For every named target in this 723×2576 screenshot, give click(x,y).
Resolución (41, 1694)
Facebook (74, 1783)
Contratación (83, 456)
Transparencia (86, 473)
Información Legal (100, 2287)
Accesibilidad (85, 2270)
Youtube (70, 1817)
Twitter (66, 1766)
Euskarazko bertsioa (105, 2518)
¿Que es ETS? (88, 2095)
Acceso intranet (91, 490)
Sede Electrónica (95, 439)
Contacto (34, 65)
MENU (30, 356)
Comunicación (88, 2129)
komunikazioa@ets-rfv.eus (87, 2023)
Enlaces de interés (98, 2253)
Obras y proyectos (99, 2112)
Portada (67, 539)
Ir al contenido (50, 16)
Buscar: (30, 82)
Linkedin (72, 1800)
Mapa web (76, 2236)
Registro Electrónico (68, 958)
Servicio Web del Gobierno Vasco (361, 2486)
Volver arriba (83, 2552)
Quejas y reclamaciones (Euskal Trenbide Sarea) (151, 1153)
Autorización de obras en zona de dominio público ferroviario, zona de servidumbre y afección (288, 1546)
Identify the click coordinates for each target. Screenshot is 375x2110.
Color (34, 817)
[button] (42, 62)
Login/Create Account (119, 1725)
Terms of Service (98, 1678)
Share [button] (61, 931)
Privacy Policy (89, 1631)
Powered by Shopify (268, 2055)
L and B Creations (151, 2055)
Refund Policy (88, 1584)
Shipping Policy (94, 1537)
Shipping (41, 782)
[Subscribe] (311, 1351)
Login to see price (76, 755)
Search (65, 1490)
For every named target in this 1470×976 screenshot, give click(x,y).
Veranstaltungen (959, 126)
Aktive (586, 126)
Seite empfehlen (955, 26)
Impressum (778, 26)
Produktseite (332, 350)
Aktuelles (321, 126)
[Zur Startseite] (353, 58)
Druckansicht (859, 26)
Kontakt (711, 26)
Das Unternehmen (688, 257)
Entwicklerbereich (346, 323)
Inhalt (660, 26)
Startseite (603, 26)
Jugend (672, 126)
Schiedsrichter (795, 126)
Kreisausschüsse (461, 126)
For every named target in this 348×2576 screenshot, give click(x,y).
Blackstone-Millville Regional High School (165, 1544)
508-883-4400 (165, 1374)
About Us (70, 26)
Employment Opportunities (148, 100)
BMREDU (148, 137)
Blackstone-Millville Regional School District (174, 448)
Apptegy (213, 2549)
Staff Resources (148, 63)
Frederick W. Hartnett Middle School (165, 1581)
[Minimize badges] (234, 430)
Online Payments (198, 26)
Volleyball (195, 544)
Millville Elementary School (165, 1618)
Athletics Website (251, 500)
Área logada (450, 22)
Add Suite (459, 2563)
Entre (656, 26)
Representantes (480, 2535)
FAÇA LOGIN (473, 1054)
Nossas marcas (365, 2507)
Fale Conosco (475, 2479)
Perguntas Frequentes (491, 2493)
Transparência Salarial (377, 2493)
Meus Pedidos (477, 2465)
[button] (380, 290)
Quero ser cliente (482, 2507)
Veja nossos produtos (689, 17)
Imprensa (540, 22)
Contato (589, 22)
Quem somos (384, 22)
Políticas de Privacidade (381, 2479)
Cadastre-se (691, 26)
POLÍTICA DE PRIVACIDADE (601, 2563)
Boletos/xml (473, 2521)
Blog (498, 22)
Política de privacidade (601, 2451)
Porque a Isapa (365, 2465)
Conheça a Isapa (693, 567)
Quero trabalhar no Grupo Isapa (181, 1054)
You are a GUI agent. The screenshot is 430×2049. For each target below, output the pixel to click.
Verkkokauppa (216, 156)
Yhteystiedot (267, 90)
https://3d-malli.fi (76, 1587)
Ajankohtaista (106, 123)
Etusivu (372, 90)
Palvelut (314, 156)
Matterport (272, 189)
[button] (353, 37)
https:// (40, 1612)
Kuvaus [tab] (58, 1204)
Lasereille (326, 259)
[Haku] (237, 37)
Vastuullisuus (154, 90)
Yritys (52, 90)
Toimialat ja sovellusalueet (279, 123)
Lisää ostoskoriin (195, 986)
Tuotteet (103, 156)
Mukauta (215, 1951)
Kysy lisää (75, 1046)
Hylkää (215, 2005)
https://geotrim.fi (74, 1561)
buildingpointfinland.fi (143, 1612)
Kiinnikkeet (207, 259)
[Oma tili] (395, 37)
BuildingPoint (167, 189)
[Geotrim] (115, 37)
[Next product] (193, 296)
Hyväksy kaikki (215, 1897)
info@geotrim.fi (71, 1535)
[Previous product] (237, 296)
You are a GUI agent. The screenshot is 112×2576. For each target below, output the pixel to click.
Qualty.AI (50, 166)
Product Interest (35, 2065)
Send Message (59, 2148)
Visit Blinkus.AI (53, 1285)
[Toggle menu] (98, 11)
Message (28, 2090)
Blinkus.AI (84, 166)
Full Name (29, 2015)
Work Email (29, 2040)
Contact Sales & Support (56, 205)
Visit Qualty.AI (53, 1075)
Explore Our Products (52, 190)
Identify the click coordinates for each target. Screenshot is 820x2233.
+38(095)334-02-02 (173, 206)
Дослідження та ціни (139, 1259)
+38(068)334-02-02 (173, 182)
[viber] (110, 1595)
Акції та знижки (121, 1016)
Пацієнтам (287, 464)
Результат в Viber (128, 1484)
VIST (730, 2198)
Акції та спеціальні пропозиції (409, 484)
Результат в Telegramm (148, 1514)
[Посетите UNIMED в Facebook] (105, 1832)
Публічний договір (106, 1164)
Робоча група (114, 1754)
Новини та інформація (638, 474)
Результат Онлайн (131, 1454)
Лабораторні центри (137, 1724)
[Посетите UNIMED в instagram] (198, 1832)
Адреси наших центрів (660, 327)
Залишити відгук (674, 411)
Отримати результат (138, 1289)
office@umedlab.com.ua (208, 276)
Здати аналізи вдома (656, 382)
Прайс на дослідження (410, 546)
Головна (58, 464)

------------------------------

[Exercise requirements] Please, from the material above, copy only the lines from the line with "Buscar: (30, 82)" up to and including the line with "Privacy Policy (89, 1631)", exactly as written.

[The completed task]
Buscar: (30, 82)
Linkedin (72, 1800)
Mapa web (76, 2236)
Registro Electrónico (68, 958)
Servicio Web del Gobierno Vasco (361, 2486)
Volver arriba (83, 2552)
Quejas y reclamaciones (Euskal Trenbide Sarea) (151, 1153)
Autorización de obras en zona de dominio público ferroviario, zona de servidumbre y afección (288, 1546)
Identify the click coordinates for each target. Screenshot is 375x2110.
Color (34, 817)
[button] (42, 62)
Login/Create Account (119, 1725)
Terms of Service (98, 1678)
Share [button] (61, 931)
Privacy Policy (89, 1631)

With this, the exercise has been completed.